Ainsi, le yiddish devient pour Borochov une archive sociale parlante, une histoire du peuple juif écrite non dans les chroniques officielles, mais dans la langue vécue. Il s’intéresse aussi à l’ancien yiddish, y voyant la preuve d’une continuité culturelle non hébraïque, réfutant l’idée selon laquelle seule la langue biblique serait porteuse de dignité historique.
Sa position est dialectique, et profondément inconfortable pour ses contemporains. Il refuse d’absolutiser le yiddish comme le font les bundistes, mais il refuse tout autant de l’abolir symboliquement au nom de l’hébreu renaissant. Pour lui, l’hébreu est la langue d’un projet futur ; le yiddish est la langue d’une réalité sociale présente. Mépriser l’une ou l’autre, c’est falsifier l’histoire.

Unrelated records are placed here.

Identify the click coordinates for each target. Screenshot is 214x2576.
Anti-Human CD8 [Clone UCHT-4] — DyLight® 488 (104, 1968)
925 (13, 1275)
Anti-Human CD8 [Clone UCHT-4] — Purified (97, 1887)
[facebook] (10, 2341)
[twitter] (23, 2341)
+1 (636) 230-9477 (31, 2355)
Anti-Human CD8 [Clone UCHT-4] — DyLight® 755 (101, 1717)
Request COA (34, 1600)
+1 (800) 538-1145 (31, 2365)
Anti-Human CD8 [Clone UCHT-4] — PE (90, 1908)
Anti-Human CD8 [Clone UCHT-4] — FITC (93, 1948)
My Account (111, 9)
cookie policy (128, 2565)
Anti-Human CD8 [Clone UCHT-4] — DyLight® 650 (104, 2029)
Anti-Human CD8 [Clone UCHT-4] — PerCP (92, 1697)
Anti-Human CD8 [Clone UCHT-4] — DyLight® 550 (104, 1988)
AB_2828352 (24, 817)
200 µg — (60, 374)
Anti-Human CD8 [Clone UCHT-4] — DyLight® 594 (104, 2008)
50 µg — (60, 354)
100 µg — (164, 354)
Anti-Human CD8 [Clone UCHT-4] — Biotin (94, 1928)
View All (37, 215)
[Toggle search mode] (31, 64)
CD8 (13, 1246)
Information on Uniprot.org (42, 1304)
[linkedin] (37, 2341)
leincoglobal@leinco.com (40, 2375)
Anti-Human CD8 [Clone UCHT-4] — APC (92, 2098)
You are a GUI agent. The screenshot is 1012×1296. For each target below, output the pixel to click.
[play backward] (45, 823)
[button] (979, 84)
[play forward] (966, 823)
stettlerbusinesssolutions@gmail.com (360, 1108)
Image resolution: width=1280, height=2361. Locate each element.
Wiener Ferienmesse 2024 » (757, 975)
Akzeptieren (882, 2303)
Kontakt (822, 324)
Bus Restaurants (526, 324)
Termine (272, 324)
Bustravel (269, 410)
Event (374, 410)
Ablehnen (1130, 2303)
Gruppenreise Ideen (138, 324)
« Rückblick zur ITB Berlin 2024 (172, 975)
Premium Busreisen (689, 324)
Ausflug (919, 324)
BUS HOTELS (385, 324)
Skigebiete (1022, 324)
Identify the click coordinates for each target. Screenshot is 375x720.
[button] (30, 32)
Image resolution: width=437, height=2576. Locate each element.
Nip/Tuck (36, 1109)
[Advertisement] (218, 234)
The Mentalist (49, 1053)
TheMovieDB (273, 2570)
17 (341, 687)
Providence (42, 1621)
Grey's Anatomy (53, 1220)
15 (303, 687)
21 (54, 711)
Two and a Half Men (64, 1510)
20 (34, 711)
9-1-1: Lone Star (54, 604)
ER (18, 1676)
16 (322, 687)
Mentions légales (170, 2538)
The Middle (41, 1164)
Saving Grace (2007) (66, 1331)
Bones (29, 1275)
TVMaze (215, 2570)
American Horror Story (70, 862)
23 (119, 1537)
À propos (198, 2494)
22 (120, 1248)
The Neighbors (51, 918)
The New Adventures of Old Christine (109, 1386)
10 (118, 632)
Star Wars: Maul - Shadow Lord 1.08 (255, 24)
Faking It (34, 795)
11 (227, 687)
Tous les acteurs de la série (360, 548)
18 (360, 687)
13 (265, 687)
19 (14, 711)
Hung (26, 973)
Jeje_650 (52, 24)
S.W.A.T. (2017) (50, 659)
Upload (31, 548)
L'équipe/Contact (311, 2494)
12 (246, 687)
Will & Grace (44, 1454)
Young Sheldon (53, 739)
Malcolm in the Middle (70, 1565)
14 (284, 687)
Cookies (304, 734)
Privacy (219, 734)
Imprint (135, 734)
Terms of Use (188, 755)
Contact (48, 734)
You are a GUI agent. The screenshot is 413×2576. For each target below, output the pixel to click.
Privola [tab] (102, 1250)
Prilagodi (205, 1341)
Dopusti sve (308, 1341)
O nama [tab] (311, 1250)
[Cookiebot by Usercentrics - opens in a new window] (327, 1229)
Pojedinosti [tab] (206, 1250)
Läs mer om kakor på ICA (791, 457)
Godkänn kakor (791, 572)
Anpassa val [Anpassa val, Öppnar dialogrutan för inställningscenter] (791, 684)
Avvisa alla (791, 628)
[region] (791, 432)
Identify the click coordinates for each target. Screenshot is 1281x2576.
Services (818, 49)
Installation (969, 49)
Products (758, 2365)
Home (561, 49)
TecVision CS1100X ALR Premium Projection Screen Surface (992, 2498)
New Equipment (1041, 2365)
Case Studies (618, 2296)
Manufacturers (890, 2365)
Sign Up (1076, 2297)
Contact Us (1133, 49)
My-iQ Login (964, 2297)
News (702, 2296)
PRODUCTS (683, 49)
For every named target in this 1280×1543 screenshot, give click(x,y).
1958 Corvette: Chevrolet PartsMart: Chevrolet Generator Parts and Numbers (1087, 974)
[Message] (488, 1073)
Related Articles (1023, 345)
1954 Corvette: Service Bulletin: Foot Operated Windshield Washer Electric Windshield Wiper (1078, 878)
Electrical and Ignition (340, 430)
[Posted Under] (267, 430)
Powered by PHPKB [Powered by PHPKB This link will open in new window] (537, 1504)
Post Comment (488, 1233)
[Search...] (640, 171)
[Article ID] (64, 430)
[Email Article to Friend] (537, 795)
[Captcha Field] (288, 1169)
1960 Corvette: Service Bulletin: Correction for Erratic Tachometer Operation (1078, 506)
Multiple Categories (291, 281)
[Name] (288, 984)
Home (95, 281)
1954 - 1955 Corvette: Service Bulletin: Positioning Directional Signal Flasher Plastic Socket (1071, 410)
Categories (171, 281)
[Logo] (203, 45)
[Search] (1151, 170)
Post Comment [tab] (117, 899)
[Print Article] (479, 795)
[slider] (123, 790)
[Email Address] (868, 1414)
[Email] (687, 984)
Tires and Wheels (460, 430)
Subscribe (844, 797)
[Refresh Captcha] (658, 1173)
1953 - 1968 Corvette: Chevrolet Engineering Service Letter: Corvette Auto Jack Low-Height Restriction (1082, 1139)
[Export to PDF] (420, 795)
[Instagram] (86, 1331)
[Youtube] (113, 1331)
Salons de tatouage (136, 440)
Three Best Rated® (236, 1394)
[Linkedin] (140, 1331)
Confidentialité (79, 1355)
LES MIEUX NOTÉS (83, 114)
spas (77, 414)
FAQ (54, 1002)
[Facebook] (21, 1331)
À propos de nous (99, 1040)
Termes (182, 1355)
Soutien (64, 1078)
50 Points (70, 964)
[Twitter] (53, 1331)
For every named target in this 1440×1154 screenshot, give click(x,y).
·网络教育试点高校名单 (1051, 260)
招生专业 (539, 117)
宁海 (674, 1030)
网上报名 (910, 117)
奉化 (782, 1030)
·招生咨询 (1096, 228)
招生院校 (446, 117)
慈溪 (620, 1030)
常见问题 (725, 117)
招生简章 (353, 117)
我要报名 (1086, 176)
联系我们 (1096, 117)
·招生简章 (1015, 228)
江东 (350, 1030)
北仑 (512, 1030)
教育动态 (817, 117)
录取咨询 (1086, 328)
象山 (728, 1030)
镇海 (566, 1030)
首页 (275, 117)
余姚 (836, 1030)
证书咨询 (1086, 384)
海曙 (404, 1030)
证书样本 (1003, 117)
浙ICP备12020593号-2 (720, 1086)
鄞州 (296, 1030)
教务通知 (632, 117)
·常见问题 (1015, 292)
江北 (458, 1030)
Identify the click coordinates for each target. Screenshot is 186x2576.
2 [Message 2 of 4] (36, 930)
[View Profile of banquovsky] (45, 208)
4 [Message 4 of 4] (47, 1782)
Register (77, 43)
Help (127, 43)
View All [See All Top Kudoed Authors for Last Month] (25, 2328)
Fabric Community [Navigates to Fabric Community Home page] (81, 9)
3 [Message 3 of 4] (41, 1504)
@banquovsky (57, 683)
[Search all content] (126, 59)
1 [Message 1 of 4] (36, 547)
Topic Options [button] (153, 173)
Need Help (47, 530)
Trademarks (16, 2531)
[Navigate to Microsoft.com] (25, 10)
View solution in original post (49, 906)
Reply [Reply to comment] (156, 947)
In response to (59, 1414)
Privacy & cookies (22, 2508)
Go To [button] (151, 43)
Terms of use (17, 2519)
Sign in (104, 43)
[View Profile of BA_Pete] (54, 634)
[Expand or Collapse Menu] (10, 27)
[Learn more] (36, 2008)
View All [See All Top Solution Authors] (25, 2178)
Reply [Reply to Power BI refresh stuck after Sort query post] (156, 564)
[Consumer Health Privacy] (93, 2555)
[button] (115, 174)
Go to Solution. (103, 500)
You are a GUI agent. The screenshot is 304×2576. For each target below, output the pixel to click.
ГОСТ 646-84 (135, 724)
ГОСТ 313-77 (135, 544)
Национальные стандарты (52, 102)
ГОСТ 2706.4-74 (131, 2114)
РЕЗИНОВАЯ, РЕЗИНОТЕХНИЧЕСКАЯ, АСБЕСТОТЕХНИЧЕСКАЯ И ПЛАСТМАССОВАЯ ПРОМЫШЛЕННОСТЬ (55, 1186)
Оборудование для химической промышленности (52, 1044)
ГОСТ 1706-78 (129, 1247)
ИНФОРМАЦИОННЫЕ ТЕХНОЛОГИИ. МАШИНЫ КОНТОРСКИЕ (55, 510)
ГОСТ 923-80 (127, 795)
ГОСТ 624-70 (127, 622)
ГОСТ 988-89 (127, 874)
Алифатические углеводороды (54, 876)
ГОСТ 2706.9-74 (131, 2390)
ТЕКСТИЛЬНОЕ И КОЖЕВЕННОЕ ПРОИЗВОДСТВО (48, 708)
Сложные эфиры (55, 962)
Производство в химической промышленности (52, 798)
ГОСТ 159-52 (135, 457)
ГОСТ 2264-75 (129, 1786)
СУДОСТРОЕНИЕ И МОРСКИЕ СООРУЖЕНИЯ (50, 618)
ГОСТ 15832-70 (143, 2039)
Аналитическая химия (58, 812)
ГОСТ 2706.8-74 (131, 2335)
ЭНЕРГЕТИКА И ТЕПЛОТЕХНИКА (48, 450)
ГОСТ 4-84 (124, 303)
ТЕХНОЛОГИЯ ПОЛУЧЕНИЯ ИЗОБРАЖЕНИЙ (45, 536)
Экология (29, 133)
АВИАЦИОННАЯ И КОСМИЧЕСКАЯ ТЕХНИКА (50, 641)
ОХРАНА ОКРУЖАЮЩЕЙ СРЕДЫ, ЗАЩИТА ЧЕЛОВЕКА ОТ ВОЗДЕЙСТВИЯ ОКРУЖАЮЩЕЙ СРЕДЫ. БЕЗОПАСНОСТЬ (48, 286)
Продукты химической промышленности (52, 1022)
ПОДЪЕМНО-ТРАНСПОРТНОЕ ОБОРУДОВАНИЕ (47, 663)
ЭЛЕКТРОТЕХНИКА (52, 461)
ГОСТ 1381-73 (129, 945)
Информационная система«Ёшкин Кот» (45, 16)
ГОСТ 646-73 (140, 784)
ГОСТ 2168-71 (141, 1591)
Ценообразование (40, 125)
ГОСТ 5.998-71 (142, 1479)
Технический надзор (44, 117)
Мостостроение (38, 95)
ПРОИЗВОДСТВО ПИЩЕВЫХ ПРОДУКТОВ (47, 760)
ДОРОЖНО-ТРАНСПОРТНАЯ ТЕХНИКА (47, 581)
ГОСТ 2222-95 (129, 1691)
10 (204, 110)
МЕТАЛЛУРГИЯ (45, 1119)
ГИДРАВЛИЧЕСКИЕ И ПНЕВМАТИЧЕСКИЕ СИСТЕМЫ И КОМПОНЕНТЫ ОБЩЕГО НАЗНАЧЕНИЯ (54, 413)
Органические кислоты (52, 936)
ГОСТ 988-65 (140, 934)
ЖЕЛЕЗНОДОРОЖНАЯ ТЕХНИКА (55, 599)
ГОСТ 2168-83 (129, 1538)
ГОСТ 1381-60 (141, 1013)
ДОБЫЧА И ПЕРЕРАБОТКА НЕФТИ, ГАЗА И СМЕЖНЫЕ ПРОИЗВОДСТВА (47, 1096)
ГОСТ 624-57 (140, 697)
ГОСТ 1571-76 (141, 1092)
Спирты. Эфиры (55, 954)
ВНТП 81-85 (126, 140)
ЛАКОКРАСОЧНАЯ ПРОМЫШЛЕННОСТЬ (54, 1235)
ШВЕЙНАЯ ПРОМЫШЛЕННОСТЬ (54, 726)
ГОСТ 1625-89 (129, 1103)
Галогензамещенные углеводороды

La Première Guerre mondiale bouleverse son horizon. Depuis l’Amérique, Borochov assiste à l’effondrement de l’Europe juive. Lorsque la révolution éclate en Russie en 1917, il rentre à Kiev, convaincu que la question juive ne disparaîtra pas dans le tumulte révolutionnaire, mais qu’elle devra y être affrontée de front. Il reprend l’organisation de Poale Zion, multiplie les conférences, écrit encore.
Il meurt cette même année, à trente-six ans, emporté par une pneumonie. Une vie brève, brûlée par l’urgence. Sa mort précoce figera sa pensée, facilitera sa mythification. On fera de lui un prophète du travaillisme israélien, parfois un dogme. Pourtant, Borochov n’était ni un bâtisseur d’institutions ni un idéologue figé. Il était un penseur de la fracture, de l’inachèvement, de la transition.
Réinhumé en 1963 au cimetière du Kinneret, il repose enfin sur la terre qu’il n’a jamais travaillée. Mais son héritage véritable est ailleurs : dans cette idée exigeante que ni la politique, ni la langue, ni l’histoire juive ne peuvent être pensées séparément. Que le yiddish, loin d’être une honte ou une idylle, est le lieu où l’histoire sociale juive s’est déposée lorsque le territoire manquait.
Borochov n’a pas résolu la tension entre socialisme et nationalisme, entre hébreu et yiddish, entre exil et retour. Il a refusé de la nier. Et c’est peut-être là, aujourd’hui encore, sa leçon la plus durable.